My biggest confusion came from the pricing page, which lists separate pricing for using the Realtime API with gpt-realtime and GPT-4o mini. This suggests to me that the old gpt-4o-mini-realtime-preview model is still available, despite it no longer being listed on the OpenAI models page.
gpt-4o-mini-realtime-preview is a lot cheaper:
Model
Token Type
Input
Cached Input
Output
gpt-realtime
Text
$4.00
$0.40
$16.00
Audio
$32.00
$0.40
$64.00
Image
$5.00
$0.50
–
gpt-4o-mini-realtime-preview
Text
$0.60
$0.30
$2.40
Audio
$10.00
$0.30
$20.00
The mini model also has a much longer 128,000 token context window.
Tags: audio, realtime, ai, openai, generative-ai, llms, llm-pricing, multi-modal-output, llm-release
AI Summary and Description: Yes
Summary: The text introduces OpenAI’s new speech-to-speech model, gpt-realtime, and outlines its key features and pricing details while clarifying its position relative to previous models like GPT-4o. This advancement in AI technology has implications for professionals in AI and cloud computing, particularly in the realms of model efficiency and multi-modal capabilities.
Detailed Description:
The release of gpt-realtime by OpenAI, touted as the “most advanced speech-to-speech model,” represents a significant advancement in generative AI capabilities. The introduction of this model is noteworthy for security and compliance professionals who are following developments in AI technology, particularly its implications concerning security, efficiency, and usage models.
Key points include:
– **Model Transition**: gpt-realtime replaces the earlier gpt-4o-realtime-preview model. There is some ambiguity about this transition, as both models share the same training cut-off date of October 2023.

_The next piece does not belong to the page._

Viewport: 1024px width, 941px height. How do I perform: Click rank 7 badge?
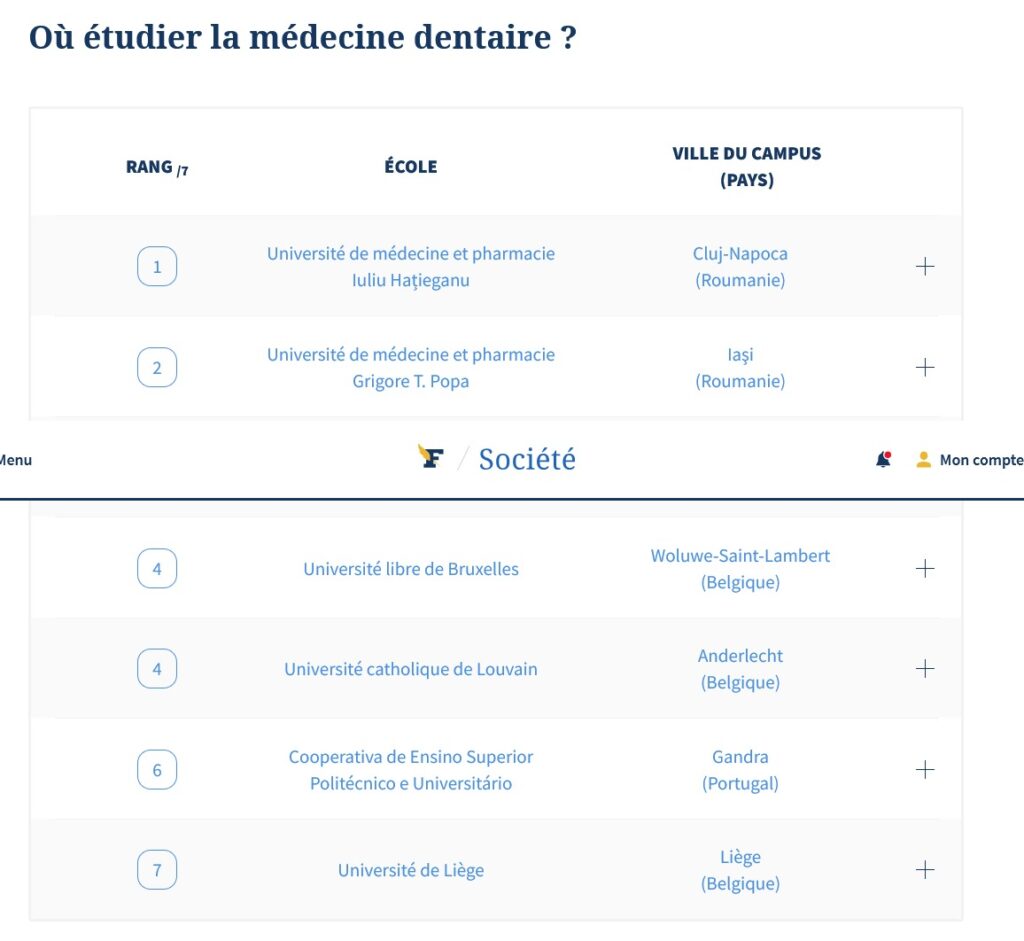(157, 870)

– **Context Tokens and Outputs**: gpt-realtime maintains the same limitations (32,000 context tokens and 4,096 maximum output tokens) as its predecessor, indicating a focus on refining performance rather than significantly expanding capabilities.

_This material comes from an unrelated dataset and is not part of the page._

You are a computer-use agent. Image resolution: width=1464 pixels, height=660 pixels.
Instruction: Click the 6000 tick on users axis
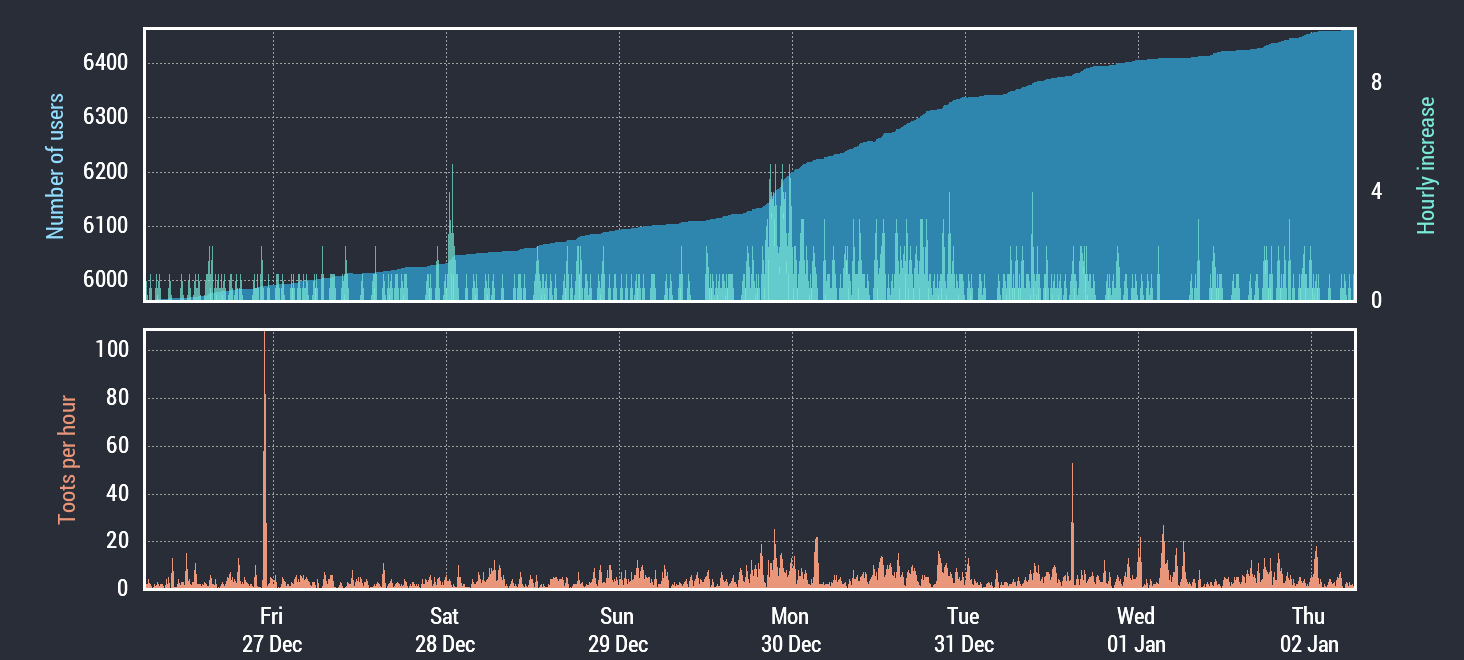[x=105, y=280]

– **Performance Insights**: The documentation for gpt-realtime notes that its performance can degrade under ambiguity, a challenge noted to be similar to that of GPT-5, which hints at ongoing performance optimization.
– **Usage Tips**:
– Detailed adjustments can produce notable impacts on model efficiency. For example, minor changes in wording can drastically affect the model’s behavior, highlighting the importance of precise prompting.

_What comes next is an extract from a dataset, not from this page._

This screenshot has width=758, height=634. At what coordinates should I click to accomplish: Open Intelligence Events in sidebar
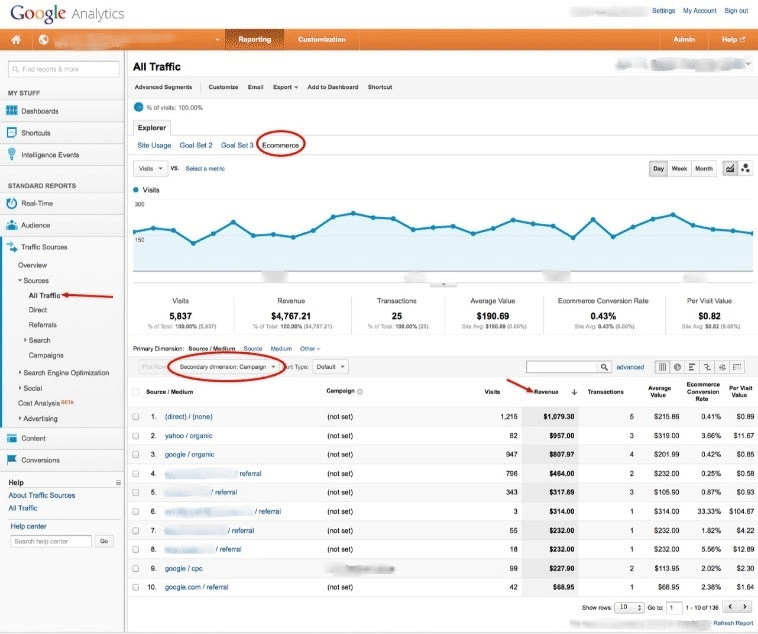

– There are suggestions to convert non-text rules to clearly articulated text to enhance model responsiveness.
– **MCP Server Configuration**: The ability to configure the model with a list of Multi-Cloud Provider (MCP) servers indicates adaptability and potential integration into existing cloud architectures.
– **Pricing Structure**: A compelling aspect surrounding gpt-realtime is the pricing difference from the gpt-4o-mini-realtime-preview model. The pricing structures highlight a clear distinction in cost associated with text, audio, and image processing. The new model is significantly more expensive than its predecessor, suggesting a premium on its advanced capabilities.
Implications for professionals in security and compliance include:
– Monitoring the evolving capabilities of AI models like gpt-realtime is essential for safeguarding sensitive information as AI integration expands.
– Understanding pricing models and resource allocation when deploying these tools can effectively influence IT budgeting and financial planning for companies investing in AI technology.
– The ability to handle multi-modal inputs (text, audio, image) raises considerations for data compliance and security measures that must adapt to varied input modalities.
The gpt-realtime model illustrates ongoing advancements in generative AI and highlights critical areas for professionals in the fields of AI, cloud computing, and security to explore.